Now, we have four serving IAS officers and a retired one sentenced to varying jail terms and fined by the Andhra Pradesh High Court. The order came after a six-year-long legal fight and a contempt petition filed by a 62-year-old widow, Savithramma, who wasn’t compensated for her land by the revenue authorities. Surely, so many instances cannot be ignored as the odd bad apple case. Especially, if one adds the story of deposed Mumbai police Param Bir Singh, who is now a wanted man. All this calls for introspection by everyone, especially civil servants.
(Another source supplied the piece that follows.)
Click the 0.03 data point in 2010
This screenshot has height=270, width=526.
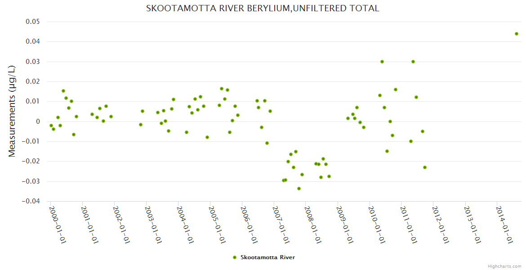(382, 62)
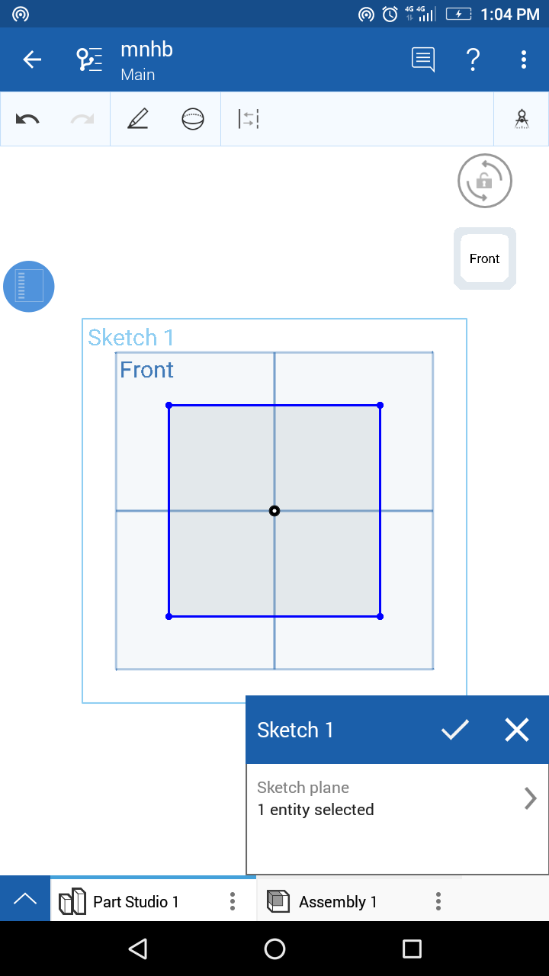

Not for nothing is it said that the three engines of India’s governance are the DM, the CM and the PM. It is with their help that PM Modi envisioned ‘minimum government and maximum governance’. So, how is it that the 24-carat gold of our country behave like ruffians and mafia dons? Who can forget the UP government’s move to name and shame anti-CAA protesters while gangsters such as Vikas Dubey were being wooed. Also fresh in memory is the midnight lathi-charge on sleeping supporters of Baba Ramdev at Delhi’s Ramlila Maidan in 2012, which resulted in a stampede leading to a woman’s death.

The classic case though remains ‘nasbandi’, the forcible sterilisation drive during the Emergency. Forget the big moments, our bureaucrats can’t stop corruption in midday meal schemes for poor children, they can’t ensure that orphans in shelter homes are not raped, they can’t implement even dog sterilisation projects. All they can do is to lock up one actor on drug charges while providing ‘Y plus’ security to another actor. How do we expect them to curb crimes against women when the cop in charge of law and order in UP displayed his ignorance of the post-Nirbhaya definition of rape on prime time while trying to deny that the Hathras girl was raped.
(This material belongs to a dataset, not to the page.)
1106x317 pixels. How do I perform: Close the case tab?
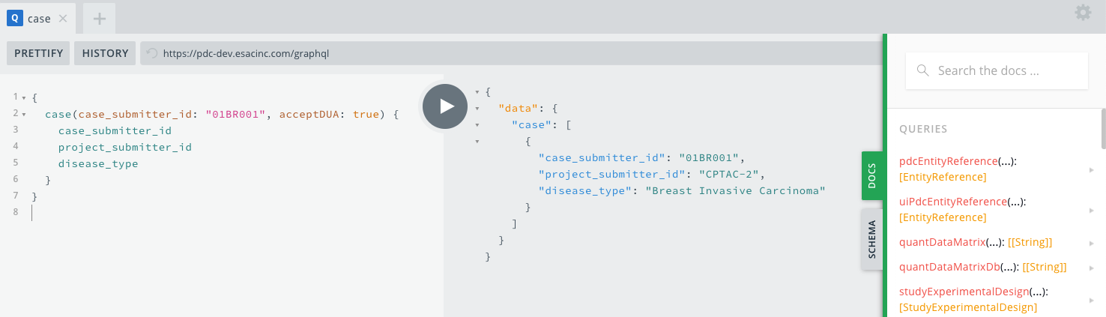pos(63,19)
Why do we expect bureaucrats to do anything about gangsters, illegal quarrying or encroachment of mangroves, forests or salt pans by land sharks or to take steps to curb air pollution? Our civil servants are not running the country but ruining it. And they are getting away scot-free. In 2019, the government told the Rajya Sabha that two IAS officers had been dismissed from service on corruption charges in the last three years and that sanction had been granted for the prosecution of 16 IAS and two IPS officers.
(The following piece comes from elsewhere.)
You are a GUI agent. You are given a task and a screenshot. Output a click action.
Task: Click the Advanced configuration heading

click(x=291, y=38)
To be fair, all civil servants are not civil serpents. Julio Ribeiro and K P S Gill ended terrorism in Punjab. When he had a free hand as Chief Election Commissioner, T N Seshan put the fear of god into politicians; Surat municipal commissioner S R Rao transformed the plague-scarred city from ‘badsurat’ to ‘khoobsurat’; Mumbai Customs Commissioner Daya Shankar was a terror to gold smugglers; Satish Sahney applied the healing touch to Mumbai as police chief after the post-Babri riots and serial blasts; N Vittal as Central Vigilance Commissioner posted on the CVC website the names of 85 IAS and 22 IPS officers against whom the commission had sought criminal/departmental proceedings for major penalties; Rentala Chandrashekhar and J Satyanarayana pioneered e-governance in the country… However, officers such as these are rare.

Savithramma’s case exposes how anti-people the system can get. Even when the Lok Ayukta had ruled in her favour, the revenue authorities issued her an antedated notice to her asking her why the land granted to her should not be cancelled, as she was not cultivating it. The authorities even ignored the 2018 high court order directing payment of compensation to her within three months. The judge who handed out the punishment to the five IAS officers rightly called it a “classic example of the lethargy of the bureaucrats in attending to the problems of the common public and their wilful disobedience towards the orders of the constitutional court”.

On the whole, bureaucrats seem to have given up the fight against illegal orders by politicians. In the wake of the Hathras episode, 92 former civil servants collectively lamented “the meek surrender of the Uttar Pradesh bureaucracy and police, especially its All-India Services, to political diktat”, adding that it had “shamed all of us who deem it a badge of honour to belong to these services”. It is time we started demanding accountability from bureaucrats and handing out exemplary punishment to the rogues among them.